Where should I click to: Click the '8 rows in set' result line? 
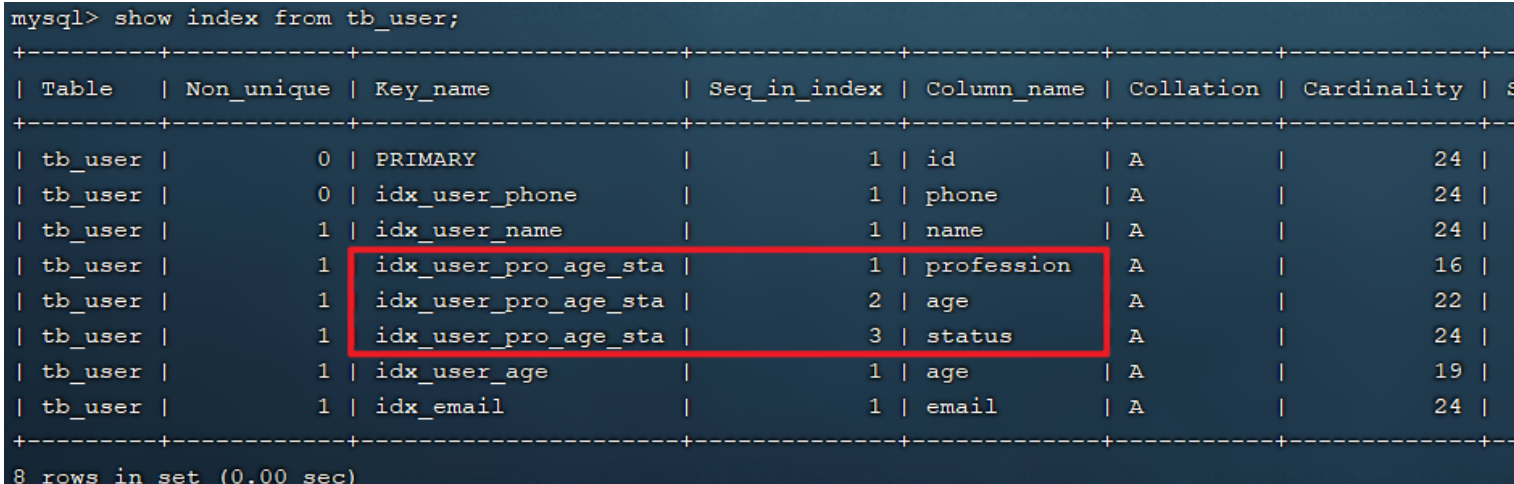[182, 475]
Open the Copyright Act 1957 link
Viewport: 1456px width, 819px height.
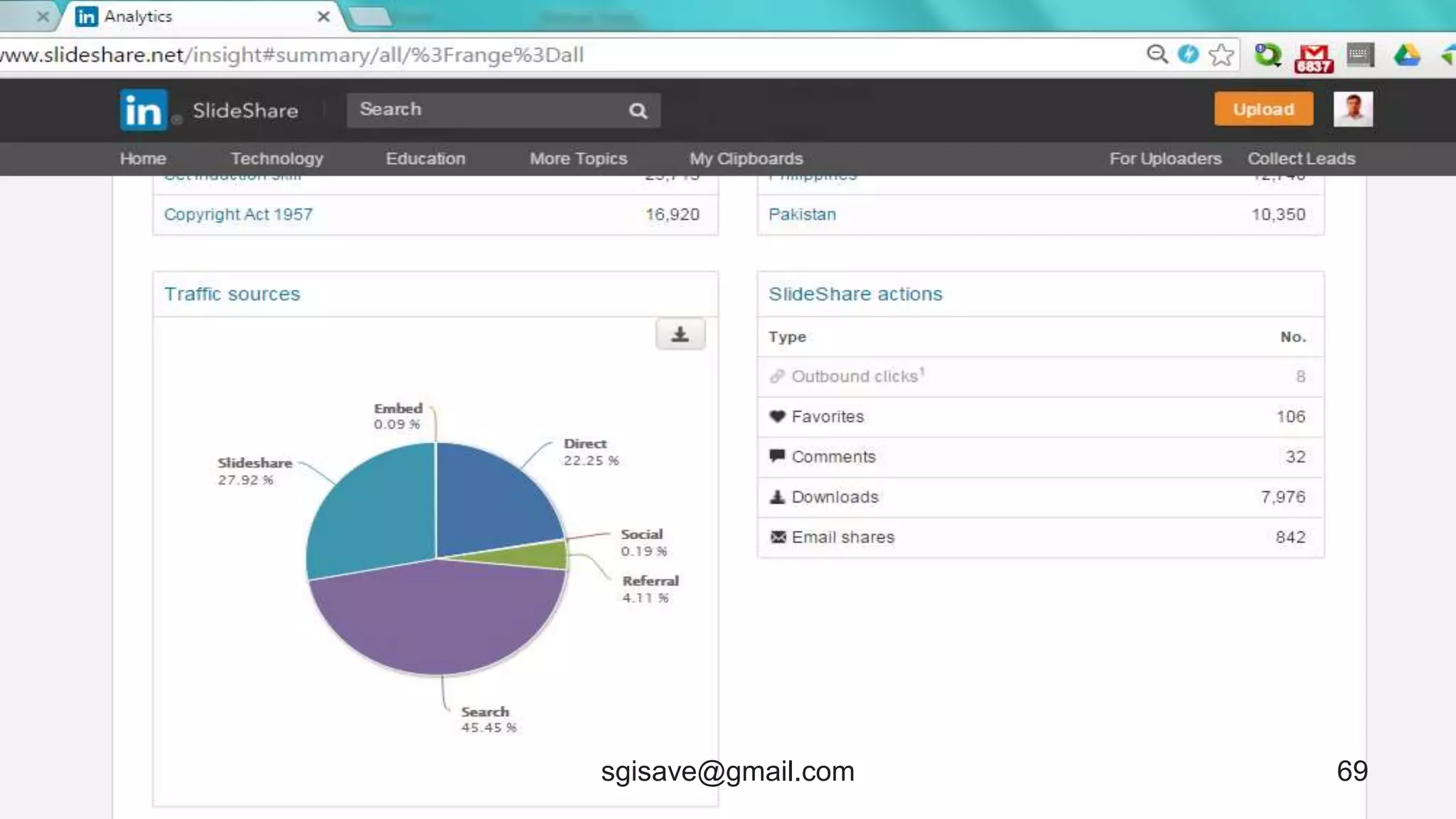(238, 214)
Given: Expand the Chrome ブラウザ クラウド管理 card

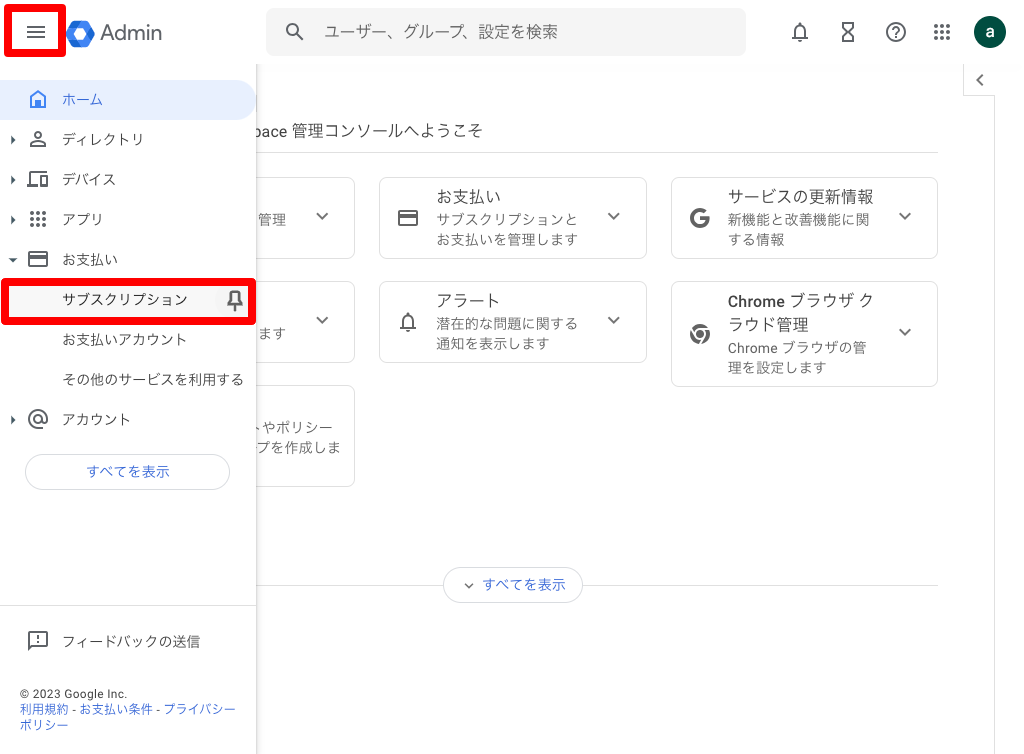Looking at the screenshot, I should click(904, 333).
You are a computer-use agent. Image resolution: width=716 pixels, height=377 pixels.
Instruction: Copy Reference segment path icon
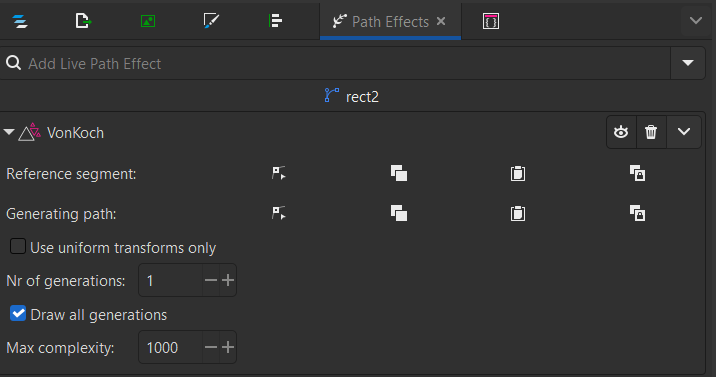coord(399,173)
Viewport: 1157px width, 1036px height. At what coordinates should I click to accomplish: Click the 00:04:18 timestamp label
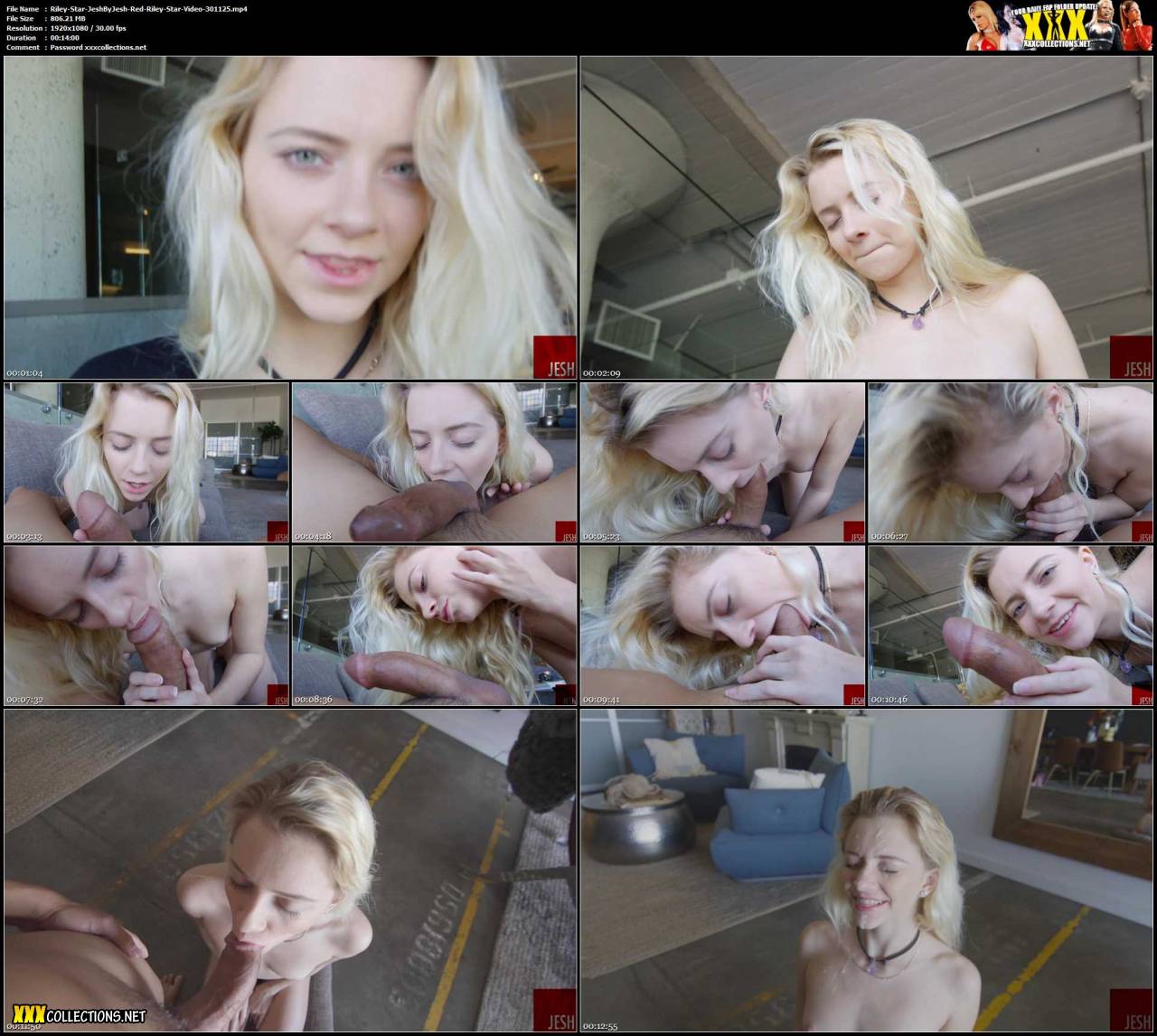tap(313, 536)
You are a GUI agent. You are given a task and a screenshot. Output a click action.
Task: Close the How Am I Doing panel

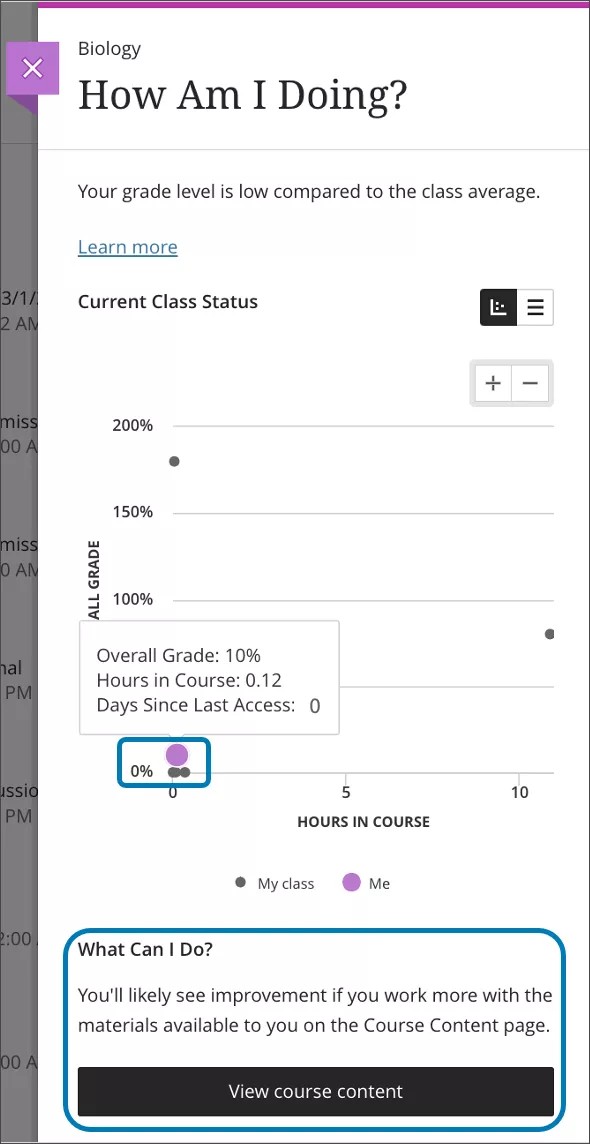(x=33, y=68)
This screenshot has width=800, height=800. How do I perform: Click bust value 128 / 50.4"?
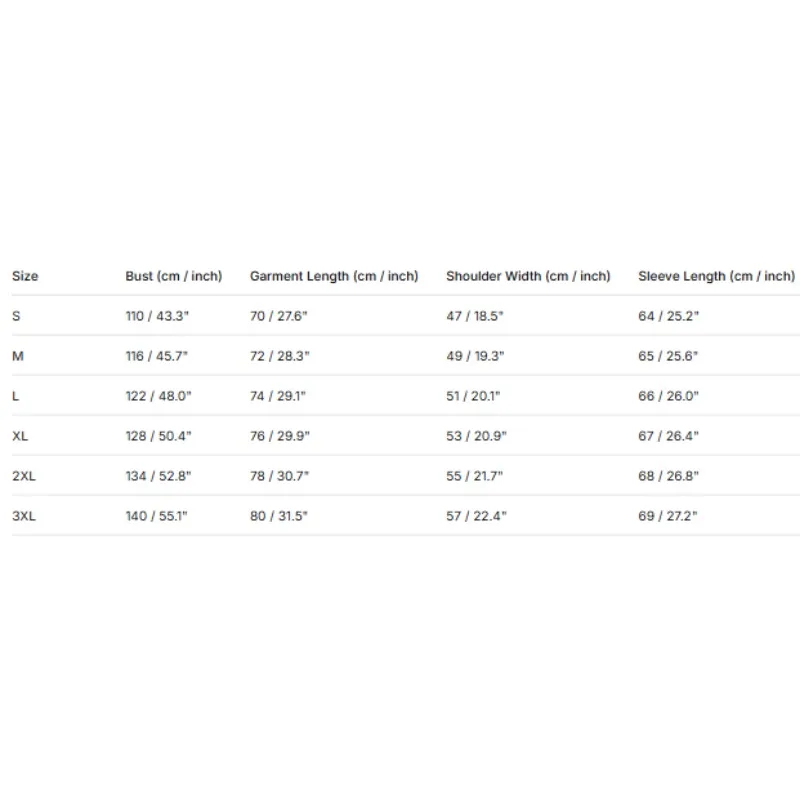coord(158,436)
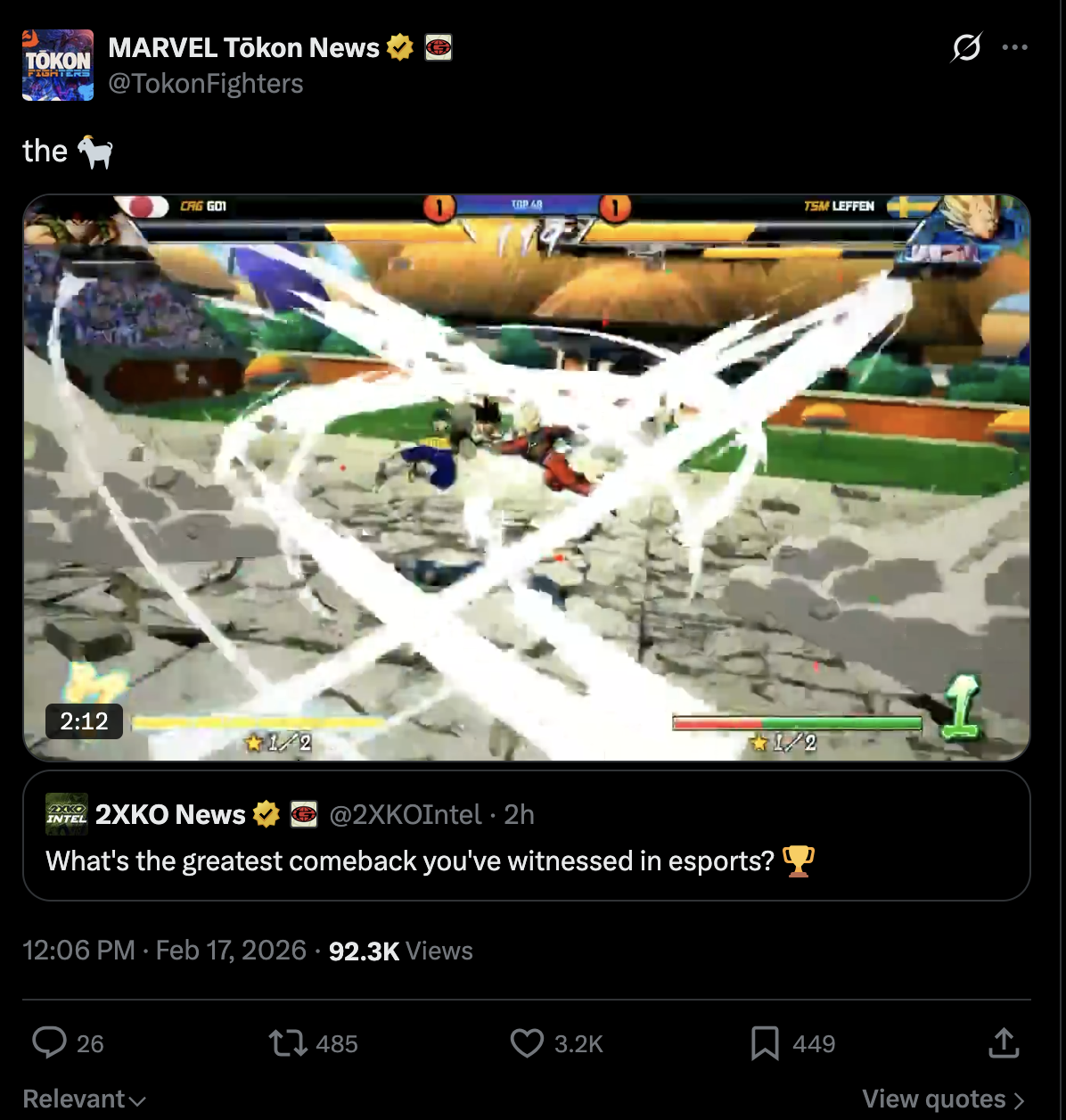Image resolution: width=1066 pixels, height=1120 pixels.
Task: Click the 2XKO News verified badge
Action: pyautogui.click(x=266, y=814)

* [What is being asked]:
Rewrite all of these lines with each "Viewport" changed to "Screen" and nothing else altered. Leave the pictures out.

* [In response]:
Where should I click to: Click the '8 rows in set' result line? 
[182, 475]
Open the Copyright Act 1957 link
Screen: 1456px width, 819px height.
(238, 214)
Given: Expand the Chrome ブラウザ クラウド管理 card

Looking at the screenshot, I should click(904, 333).
You are a computer-use agent. Image resolution: width=716 pixels, height=377 pixels.
Instruction: Copy Reference segment path icon
coord(399,173)
Screen: 1157px width, 1036px height. At what coordinates should I click to accomplish: Click the 00:04:18 timestamp label
tap(313, 536)
You are a GUI agent. You are given a task and a screenshot. Output a click action.
Task: Close the How Am I Doing panel

(x=33, y=68)
This screenshot has width=800, height=800. How do I perform: Click bust value 128 / 50.4"?
coord(158,436)
Image resolution: width=1066 pixels, height=1120 pixels.
Task: Click the 2XKO News verified badge
Action: pyautogui.click(x=266, y=814)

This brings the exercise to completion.